A few days ago I received my Hanukah Dreidel Pillow back in the mail. That was the entry I had submitted to the Mary Maxim design contest. Since I didn’t win or place, the rights to the pattern stay with me, which means I can share it with you.
I decided to share a bit of my thoughs and my process on this pattern. I had a really hard time with the design. It wasn’t coming up with an idea- I knew I was entering the “Knit or Crochet – Holiday Craft” section of the contest. I had a TON of ideas that I really, really liked. The problem? I really, really liked them.
See, I didn’t realize until after I’d sent in my entry fee that were I to win or place, Mary Maxim would get the rights to the pattern. That means that if they were honorable, my name would appear somewhere on it as the actual designer…but other than the contest prize, I wouldn’t get anything for the pattern, regardless of how popular it might prove to be.
This made designing tough- I wanted to submit something I was proud of, but at the same time I wanted to keep any “really good” ideas to myself, so if I were ever to knit them, I would get to keep the rights to them.
I knew I wanted to design something Hanukah-related. The majority of the holiday crafts in Mary Maxim are Christmas-themed (which may in part explain why I didn’t place, lol) and I wanted to do something to help celebrate another religion. In the end I had the idea to work up a pillow cover with a dreidel on it.
My first step was to swatch. The navy yarn is Patons Shetland Chunky. (If you remember this post, you’ll remember when I bought all the yarns I had considered using).
Once I had my gauge calculated, I started testing some duplicate stitch and embroidery. I had originally planned on having some lettering on the pillow, and I wasn’t sure which method would have provided better results. The yellow yarn used for the embroidery was more Shetland Chunky, and the red one is Patons Brilliant.
The pillow cover was worked in 3 sections (the front, and the 2 back halfs) that were seamed at the end. Here is a photo of the front in progress. The design for the front had a white background with a navy block in each corner.
Once I had my gauge worked out I was able to properly plan the design. I printed off some knitters graph paper to my specific gauge (I like the template here) and started sketching.
I had an outline done by hand then switched to the computer to chart it out in Excel. I didn’t care if my Excel chart was to scale, because I already knew that my drawing was to scale. (In other words, if my knitter’s graph paper drawing to scale had the corner boxes be 30 sts by 40 rows, then I would color in 30 boxes by 40 boxes in my Excel spreadsheet, etc.)
I didn’t want to complicate my life by having too many dangling ends, so I broke the pattern down into sections. The background (white and navy) and the main dreidel color (gold) were knit using intarsia to have one flat background. Everything else in the image would be done in duplicate stitch.

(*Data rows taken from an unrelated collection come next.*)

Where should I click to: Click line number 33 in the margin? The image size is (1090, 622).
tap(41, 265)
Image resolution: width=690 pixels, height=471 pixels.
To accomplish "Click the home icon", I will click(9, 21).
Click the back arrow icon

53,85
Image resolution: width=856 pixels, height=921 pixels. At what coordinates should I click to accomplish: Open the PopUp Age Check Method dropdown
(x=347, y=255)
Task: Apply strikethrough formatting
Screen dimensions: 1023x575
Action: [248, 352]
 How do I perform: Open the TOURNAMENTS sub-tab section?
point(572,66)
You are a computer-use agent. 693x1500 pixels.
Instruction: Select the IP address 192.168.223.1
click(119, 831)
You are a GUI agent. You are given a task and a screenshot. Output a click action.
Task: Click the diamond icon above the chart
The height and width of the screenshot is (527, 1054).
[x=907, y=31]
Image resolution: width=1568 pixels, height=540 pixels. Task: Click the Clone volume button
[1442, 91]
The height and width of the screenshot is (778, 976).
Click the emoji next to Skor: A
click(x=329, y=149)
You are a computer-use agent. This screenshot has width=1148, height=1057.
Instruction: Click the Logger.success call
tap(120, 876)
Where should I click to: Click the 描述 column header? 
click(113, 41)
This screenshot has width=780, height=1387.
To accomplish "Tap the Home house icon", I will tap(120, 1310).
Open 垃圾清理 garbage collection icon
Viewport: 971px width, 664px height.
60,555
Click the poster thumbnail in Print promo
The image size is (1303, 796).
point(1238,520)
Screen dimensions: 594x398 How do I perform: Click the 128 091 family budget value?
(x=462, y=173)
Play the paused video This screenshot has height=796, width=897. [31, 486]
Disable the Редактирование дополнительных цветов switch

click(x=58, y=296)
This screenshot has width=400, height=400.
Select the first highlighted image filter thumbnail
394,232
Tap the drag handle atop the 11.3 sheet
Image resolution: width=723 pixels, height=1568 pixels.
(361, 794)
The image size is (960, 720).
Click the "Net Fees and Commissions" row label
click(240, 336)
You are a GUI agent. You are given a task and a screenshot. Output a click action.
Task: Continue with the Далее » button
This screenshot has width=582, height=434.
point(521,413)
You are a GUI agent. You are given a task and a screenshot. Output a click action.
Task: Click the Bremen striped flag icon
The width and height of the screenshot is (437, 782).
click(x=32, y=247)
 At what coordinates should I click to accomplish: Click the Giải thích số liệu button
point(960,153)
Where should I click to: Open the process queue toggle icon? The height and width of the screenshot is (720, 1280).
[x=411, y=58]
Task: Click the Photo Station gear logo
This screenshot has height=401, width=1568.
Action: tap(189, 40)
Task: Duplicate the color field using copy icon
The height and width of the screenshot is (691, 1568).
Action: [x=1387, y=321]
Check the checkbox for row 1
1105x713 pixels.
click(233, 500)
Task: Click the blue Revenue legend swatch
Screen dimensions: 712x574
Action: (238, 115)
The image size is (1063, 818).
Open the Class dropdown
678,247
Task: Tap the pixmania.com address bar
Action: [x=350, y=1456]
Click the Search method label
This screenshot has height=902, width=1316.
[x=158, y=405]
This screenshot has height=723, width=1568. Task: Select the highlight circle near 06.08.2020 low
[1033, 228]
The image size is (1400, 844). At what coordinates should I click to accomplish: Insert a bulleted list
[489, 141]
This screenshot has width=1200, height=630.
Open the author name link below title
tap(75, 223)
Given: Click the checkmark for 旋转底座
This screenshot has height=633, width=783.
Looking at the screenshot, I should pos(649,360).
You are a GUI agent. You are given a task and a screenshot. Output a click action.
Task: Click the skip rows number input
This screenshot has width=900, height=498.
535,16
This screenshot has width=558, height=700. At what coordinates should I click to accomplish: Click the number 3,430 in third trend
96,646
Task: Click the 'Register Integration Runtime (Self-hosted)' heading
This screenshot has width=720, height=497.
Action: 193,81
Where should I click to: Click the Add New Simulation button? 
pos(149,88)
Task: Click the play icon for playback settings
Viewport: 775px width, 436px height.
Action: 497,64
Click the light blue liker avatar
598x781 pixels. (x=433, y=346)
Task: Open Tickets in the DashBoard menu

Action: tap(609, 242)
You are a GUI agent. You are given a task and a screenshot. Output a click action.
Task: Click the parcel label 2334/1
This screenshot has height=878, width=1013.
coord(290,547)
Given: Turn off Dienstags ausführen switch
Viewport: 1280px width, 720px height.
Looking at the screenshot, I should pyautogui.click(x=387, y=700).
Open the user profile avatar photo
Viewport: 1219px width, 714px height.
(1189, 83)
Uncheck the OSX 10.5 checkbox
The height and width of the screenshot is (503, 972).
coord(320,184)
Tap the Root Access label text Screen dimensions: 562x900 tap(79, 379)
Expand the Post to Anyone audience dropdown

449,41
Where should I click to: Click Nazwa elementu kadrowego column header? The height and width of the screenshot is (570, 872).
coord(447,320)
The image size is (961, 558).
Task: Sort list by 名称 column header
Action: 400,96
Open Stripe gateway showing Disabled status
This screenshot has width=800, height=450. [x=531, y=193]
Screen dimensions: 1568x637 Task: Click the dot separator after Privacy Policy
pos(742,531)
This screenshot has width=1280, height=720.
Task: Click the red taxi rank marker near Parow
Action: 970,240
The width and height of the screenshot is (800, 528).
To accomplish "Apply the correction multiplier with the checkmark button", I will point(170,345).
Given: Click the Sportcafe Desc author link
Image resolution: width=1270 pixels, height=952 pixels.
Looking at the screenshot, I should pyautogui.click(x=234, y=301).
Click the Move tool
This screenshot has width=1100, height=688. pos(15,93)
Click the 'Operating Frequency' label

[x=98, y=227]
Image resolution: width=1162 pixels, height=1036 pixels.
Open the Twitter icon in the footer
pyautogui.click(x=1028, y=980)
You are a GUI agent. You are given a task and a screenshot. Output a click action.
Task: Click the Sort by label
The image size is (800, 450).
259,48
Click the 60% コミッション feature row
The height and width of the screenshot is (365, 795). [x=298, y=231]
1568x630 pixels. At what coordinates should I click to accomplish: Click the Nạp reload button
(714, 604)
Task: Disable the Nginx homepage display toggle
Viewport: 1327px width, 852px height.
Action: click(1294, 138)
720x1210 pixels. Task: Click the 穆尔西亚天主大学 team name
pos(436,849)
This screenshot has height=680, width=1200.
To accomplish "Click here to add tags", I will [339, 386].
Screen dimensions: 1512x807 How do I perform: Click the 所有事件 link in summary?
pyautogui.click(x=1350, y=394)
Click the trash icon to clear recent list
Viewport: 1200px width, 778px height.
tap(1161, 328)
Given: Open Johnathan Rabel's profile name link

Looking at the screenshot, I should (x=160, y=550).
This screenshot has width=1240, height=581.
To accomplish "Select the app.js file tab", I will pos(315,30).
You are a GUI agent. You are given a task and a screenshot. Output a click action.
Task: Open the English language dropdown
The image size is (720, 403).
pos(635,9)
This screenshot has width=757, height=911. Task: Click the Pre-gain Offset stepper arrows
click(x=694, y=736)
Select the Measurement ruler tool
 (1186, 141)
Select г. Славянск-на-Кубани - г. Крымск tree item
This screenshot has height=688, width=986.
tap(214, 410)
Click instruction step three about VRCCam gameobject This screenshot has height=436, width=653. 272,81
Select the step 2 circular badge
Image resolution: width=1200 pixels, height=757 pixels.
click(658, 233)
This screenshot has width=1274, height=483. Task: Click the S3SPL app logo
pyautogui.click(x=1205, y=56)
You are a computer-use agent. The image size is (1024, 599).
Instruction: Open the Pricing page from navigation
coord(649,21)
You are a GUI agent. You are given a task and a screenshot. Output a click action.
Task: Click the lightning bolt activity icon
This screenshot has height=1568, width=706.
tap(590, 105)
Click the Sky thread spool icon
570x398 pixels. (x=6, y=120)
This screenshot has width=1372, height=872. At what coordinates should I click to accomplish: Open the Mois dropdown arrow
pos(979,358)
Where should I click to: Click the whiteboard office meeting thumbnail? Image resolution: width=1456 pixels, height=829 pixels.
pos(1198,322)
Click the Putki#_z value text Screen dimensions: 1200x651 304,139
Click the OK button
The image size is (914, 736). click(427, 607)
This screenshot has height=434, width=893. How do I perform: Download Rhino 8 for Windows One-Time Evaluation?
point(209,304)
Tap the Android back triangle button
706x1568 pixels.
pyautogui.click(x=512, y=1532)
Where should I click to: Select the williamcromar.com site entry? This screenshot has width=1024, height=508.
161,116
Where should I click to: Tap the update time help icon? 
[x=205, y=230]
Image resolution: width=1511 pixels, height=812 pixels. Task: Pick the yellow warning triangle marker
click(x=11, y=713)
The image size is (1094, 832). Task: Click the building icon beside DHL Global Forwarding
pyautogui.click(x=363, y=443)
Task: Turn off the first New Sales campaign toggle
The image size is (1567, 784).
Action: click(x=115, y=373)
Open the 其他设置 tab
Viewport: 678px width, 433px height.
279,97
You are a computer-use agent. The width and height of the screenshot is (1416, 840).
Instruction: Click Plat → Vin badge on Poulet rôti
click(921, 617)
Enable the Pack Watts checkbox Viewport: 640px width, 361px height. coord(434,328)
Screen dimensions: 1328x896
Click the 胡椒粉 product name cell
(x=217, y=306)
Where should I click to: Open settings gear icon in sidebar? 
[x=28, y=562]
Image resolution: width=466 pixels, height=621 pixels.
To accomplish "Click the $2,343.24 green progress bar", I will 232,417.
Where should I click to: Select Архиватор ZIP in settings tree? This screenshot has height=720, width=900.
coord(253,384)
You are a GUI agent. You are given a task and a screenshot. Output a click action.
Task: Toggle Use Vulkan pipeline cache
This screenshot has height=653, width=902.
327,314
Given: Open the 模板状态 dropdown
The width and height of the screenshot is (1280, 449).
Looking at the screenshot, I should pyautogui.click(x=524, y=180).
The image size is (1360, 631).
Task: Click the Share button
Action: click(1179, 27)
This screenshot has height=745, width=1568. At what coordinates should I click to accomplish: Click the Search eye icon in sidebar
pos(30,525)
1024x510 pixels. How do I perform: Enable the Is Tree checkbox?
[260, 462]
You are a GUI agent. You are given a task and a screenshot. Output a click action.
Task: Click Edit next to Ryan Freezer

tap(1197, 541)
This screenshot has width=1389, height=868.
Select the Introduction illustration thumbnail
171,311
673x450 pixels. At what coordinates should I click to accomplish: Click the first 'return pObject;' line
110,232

I forgot to take a photo of the original, plain background, but here you can see it after the first round of duplicate stitch. Just like in cross stitch, where you work a section of one color before switching to another, I did my pattern in layers. Also, knowing how duplicate stitch actually builds up the layers of fabric, I worked in order from the most recessed to the most forwards. So my plan was to start with the background shading, then do the dreidel shading, and last do the letters.
In this image you can see my printed Excel chart and the pillow front with the black shading done around the right and lower edges of the dreidel. (In the chart, the completed shadow sections are highighted in pink, but you can barely see it).
Here’s a closeup. The duplicate stitch came out pretty even and had good coverage- that was what I was afraid of most, that the gold would show through. (Luckily, in planing ahead, I knew that other than the letters, I was working darker colors over light).
I learned that I like my duplicate stitch better when I work from top to bottom, either in rows or columns. I’m not as crazy about the result when I tested it from bottom to top. I found that working top-down causes the stitches below the ones completed to close up any gaps, whereas when you work bottom-up you need to pierce the center of the stitch you just did then move away, possibly separating the stitch and allowing the base color to show through.